Dysmenorrhea (a.k.a. period pain) can be hard, to say the least – but hormonal birth control can help with that. Hormonal birth control is linked to shorter, lighter and less painful periods, so for women who are really suffering from dysmenorrhea, it can make a tremendous difference.

If a regular birth control pill doesn’t decrease your symptoms, you should talk to your doctor about skipping periods so you at least experience symptoms less often.

#5. You’re getting fewer and fewer ovarian cysts

If you suffer from regular ovarian cysts (which can cause abdominal pain), taking birth control can reduce the hormonal fluctuations that often contribute to their development.

Women with fewer ovulations in their lives – those with many pregnancies, who used the pill, and who have breastfed – have a decreased chance of ovarian cancer than those who ovulate more in their lifetime. That is cause abnormal cells can form during the normal pattern of ovulation and cell repair after the egg is released.

#6. You’re not getting menstrual migraines as much anymore

If you have a predictable migraine associated with onset of period, taking hormonal birth control can allow you not to get the migraine in the first place. A drop in estrogen is to blame for these intense menstrual headaches, often accompanied by nausea, light sensitivity and dizziness, so a consistent level of estrogen can help you avoid them.

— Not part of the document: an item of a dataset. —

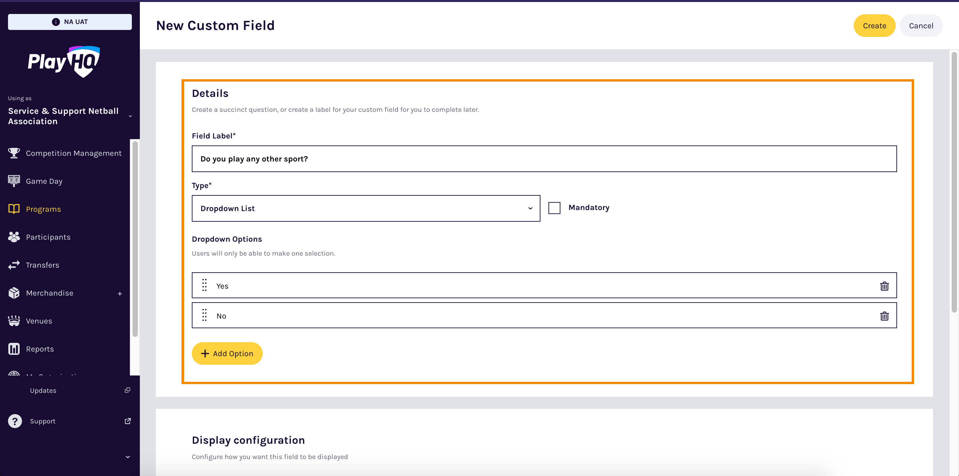Delete the No option via trash icon
This screenshot has width=959, height=476.
[x=885, y=315]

#7. Your bo*bs are so sore

An increase in oestrogen and progesterone levels after starting hormonal birth control can cause breast changes. Your breasts may become fuller. You may even have to go up a bra size and/or feel tender.

However, the longer you are on it, the more likely it is those side effects will subside.

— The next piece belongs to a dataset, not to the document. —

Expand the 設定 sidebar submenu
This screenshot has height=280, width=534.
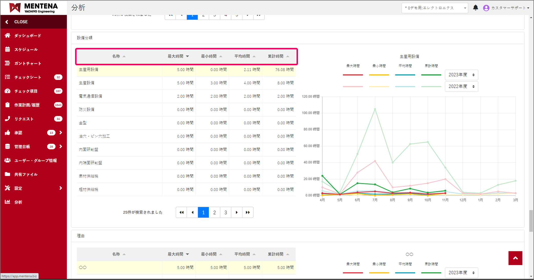61,188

#8. Your risk of blood clots goes way up

The oestrogen in hormonal birth control puts women at an increased risk for a number of medical issues. So, your risk of these issues decreases if you’re on progestin-only methods.

There’s a one in 1.000 risk of deep vein thrombosis (DVT, or when a blood clot forms in a deep vein in the body), so if you experience calf pain, swelling of the legs or shortness of breath, those are serious side effects that need to be addressed by calling the medical emergency hotline or your doctor.